::: DOCUMENT EXTRACT

I definitely think the 'macho' factor plays a big part, and anyone who needs a dog to feel manly probably couldn't handle the equal relationship a cat demands of its humans.

I've said it to many people that dogs have been breed to be obedient and with the desire to always please their owners, but cats haven't, so people who get an animal to increase their own self-esteem or public perception/persona would prefer a more subservient species.


----------



## Xanti (Nov 4, 2008)

Cat-Daddy said:


> I definitely think the 'macho' factor plays a big part, and anyone who needs a dog to feel manly probably couldn't handle the equal relationship a cat demands of its humans.
> 
> I've said it to many people that dogs have been breed to be obedient and with the desire to always please their owners, but cats haven't, so people who get an animal to increase their own self-esteem or public perception/persona would prefer a more subservient species.


Agreed. It is a fact that SOME men wouldn't do anything to ruin their macho image.


----------



## Sidestep99 (Jul 2, 2012)

Men are often told that you must be strong, you can't show tenderness, or love. You must protect, provide and lead those in your care. 

The first element, protection, is what dogs are often considered great at. Whether a true guard dog or just the family pet who barks when a stranger comes to the door, they provide a sense of protection. I think guys focus in on it because they as well are tasked with protecting property, people etc.

Cats aren't as well known as protectors. I'm not saying they don't, but they don't have the persona of being the guard on watch. What are they? They are loving, fun, great to play with and companions who many men and women enjoy. 

Do I think there is that bias of young men (and some older) towards cats? Yes.. is it wrong? well I think Men need to realize that while protecting is important, there are other wonderful elements of life that cats help us see and enjoy.

::::::
::: EXERCISE INPUTS

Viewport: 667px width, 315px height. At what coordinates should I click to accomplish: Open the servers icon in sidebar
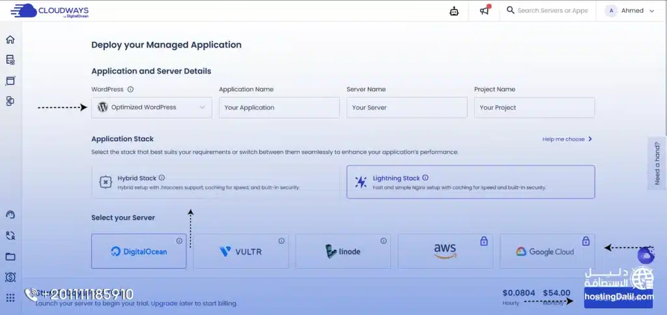coord(10,60)
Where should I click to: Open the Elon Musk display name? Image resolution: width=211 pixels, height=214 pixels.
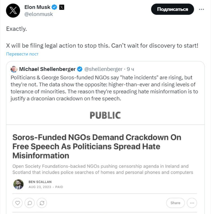pos(37,7)
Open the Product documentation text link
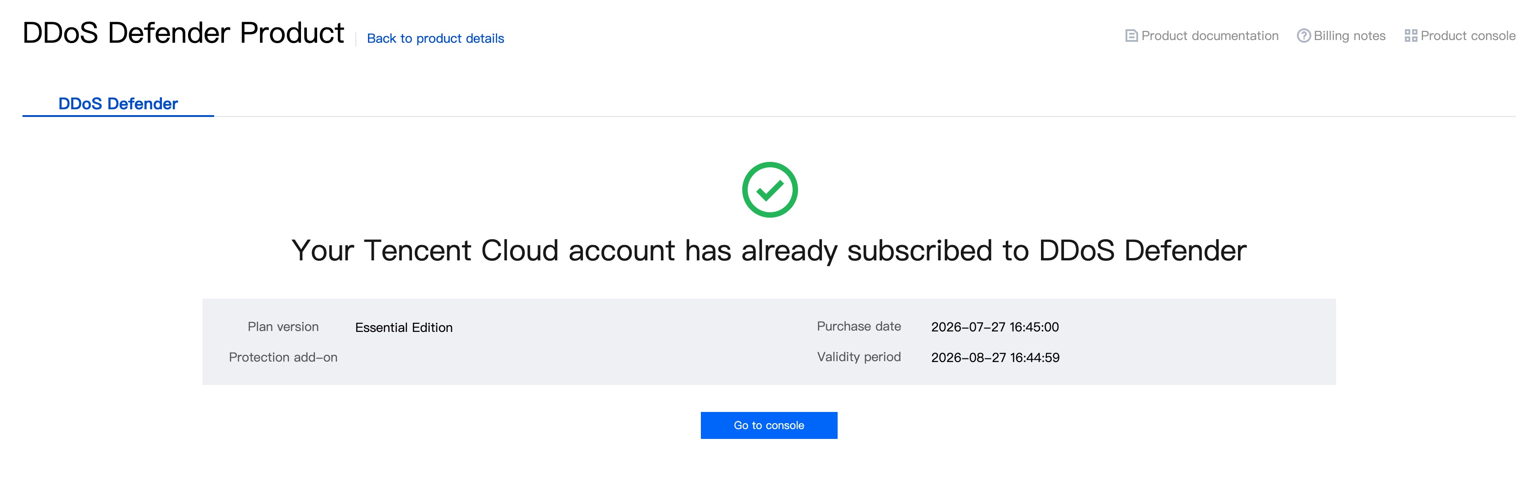This screenshot has width=1534, height=492. (1209, 36)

::::::

*WRITTEN TASKS*
1. Write out the whole forum thread about men, dogs and cats word for word.
2. Please reproduce the part of the records that opens with the line containing "Where should I" and closes at the end of the records, both ends included. Leave the pictures out of your answer.
The thread and the records have nothing to do with each other.

*ANSWERS FOR THE EXERCISE*
1.
I definitely think the 'macho' factor plays a big part, and anyone who needs a dog to feel manly probably couldn't handle the equal relationship a cat demands of its humans.

I've said it to many people that dogs have been breed to be obedient and with the desire to always please their owners, but cats haven't, so people who get an animal to increase their own self-esteem or public perception/persona would prefer a more subservient species.


----------



## Xanti (Nov 4, 2008)

Cat-Daddy said:


> I definitely think the 'macho' factor plays a big part, and anyone who needs a dog to feel manly probably couldn't handle the equal relationship a cat demands of its humans.
> 
> I've said it to many people that dogs have been breed to be obedient and with the desire to always please their owners, but cats haven't, so people who get an animal to increase their own self-esteem or public perception/persona would prefer a more subservient species.


Agreed. It is a fact that SOME men wouldn't do anything to ruin their macho image.


----------



## Sidestep99 (Jul 2, 2012)

Men are often told that you must be strong, you can't show tenderness, or love. You must protect, provide and lead those in your care. 

The first element, protection, is what dogs are often considered great at. Whether a true guard dog or just the family pet who barks when a stranger comes to the door, they provide a sense of protection. I think guys focus in on it because they as well are tasked with protecting property, people etc.

Cats aren't as well known as protectors. I'm not saying they don't, but they don't have the persona of being the guard on watch. What are they? They are loving, fun, great to play with and companions who many men and women enjoy. 

Do I think there is that bias of young men (and some older) towards cats? Yes.. is it wrong? well I think Men need to realize that while protecting is important, there are other wonderful elements of life that cats help us see and enjoy.

2.
Where should I click to: Open the Elon Musk display name? Image resolution: width=211 pixels, height=214 pixels.
pos(37,7)
Open the Product documentation text link
This screenshot has width=1534, height=492. (1209, 36)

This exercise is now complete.